"And is there any hope of seeing her back at the office?" asked Mrs. Potter, rather faintly.

"I don't know," replied Grace thoughtfully. "You see, poor Sir Piers may remain at this stage indefinitely, or may have another stroke any time. They don't really know...."

"And Miss Vivian goes on with the work just the same!" ejaculated Miss Henderson. "She really is a marvel."

"I'm sure she'd come to the office if it wasn't for poor Lady Vivian," said Miss Delmege. "But I know her mother depends on her altogether. I don't suppose she could leave her, not as things are now."
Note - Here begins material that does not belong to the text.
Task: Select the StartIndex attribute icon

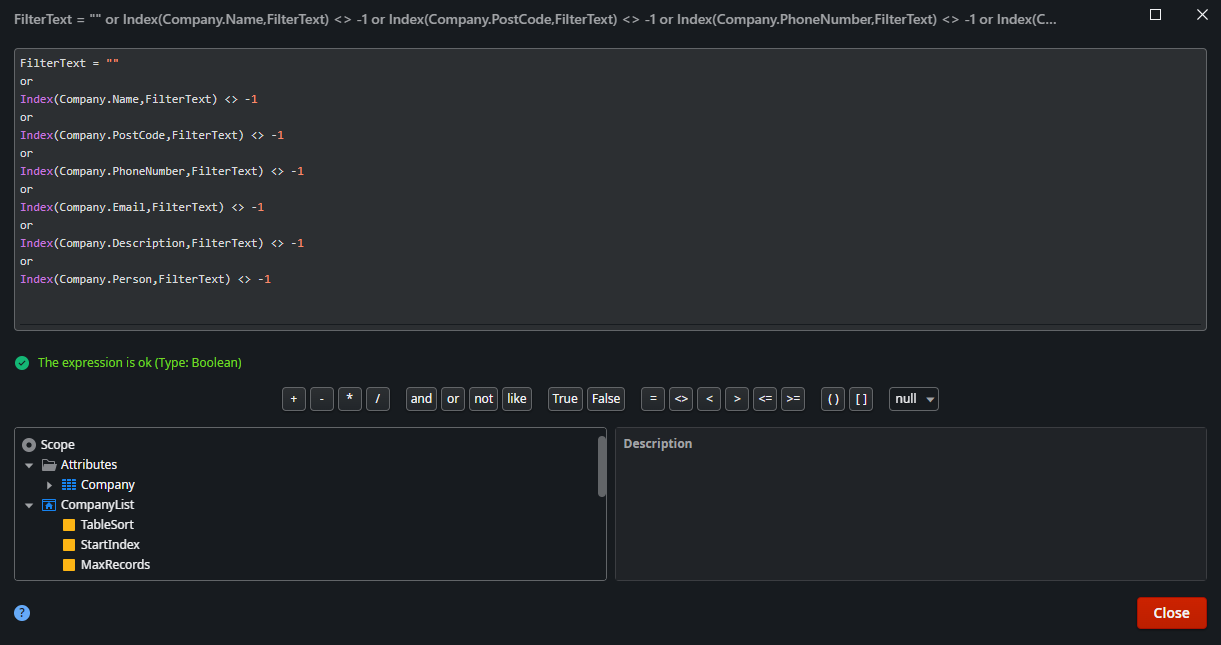Action: (68, 544)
Miss Delmege's assumption of an intimate and superior knowledge of the ménage at Plessing was received in silence. Miss Henderson, indeed, glancing sharply at Grace, saw the merest quiver of surprise pass across her face at the assertion; but reflected charitably that, after all, Delmege had had a pretty sharp go of flu, and probably wasn't feeling up to the mark yet. Her mis-statements, however irritating, had better be left unchallenged.

"Do you ever see anything of Lady Vivian when you're at Plessing?" Miss Delmege inquired benevolently of Grace, but the benevolence faded from her expression when Miss Jones replied, with more enthusiasm than usual in her voice, that she always had lunch with Lady Vivian, and sometimes went round the garden with her before going up to Miss Vivian's room for the afternoon's work.

"Dear me! I shouldn't have thought she'd have much time for going round the garden. But she's not thoroughgoing, like Miss Vivian is, of course. It's quite a different sort of nature, I fancy. Strange, too, being mother and daughter."

Miss Henderson decided rapidly within herself that, influenza or no, Delmege was making herself unbearable.

"You're getting tired with sitting up, aren't you, dear?" she inquired crisply.

There was a moment's silence, and then Miss Delmege said in pinched accents: "Who is it you're referring to, dear? Me, by any chance?"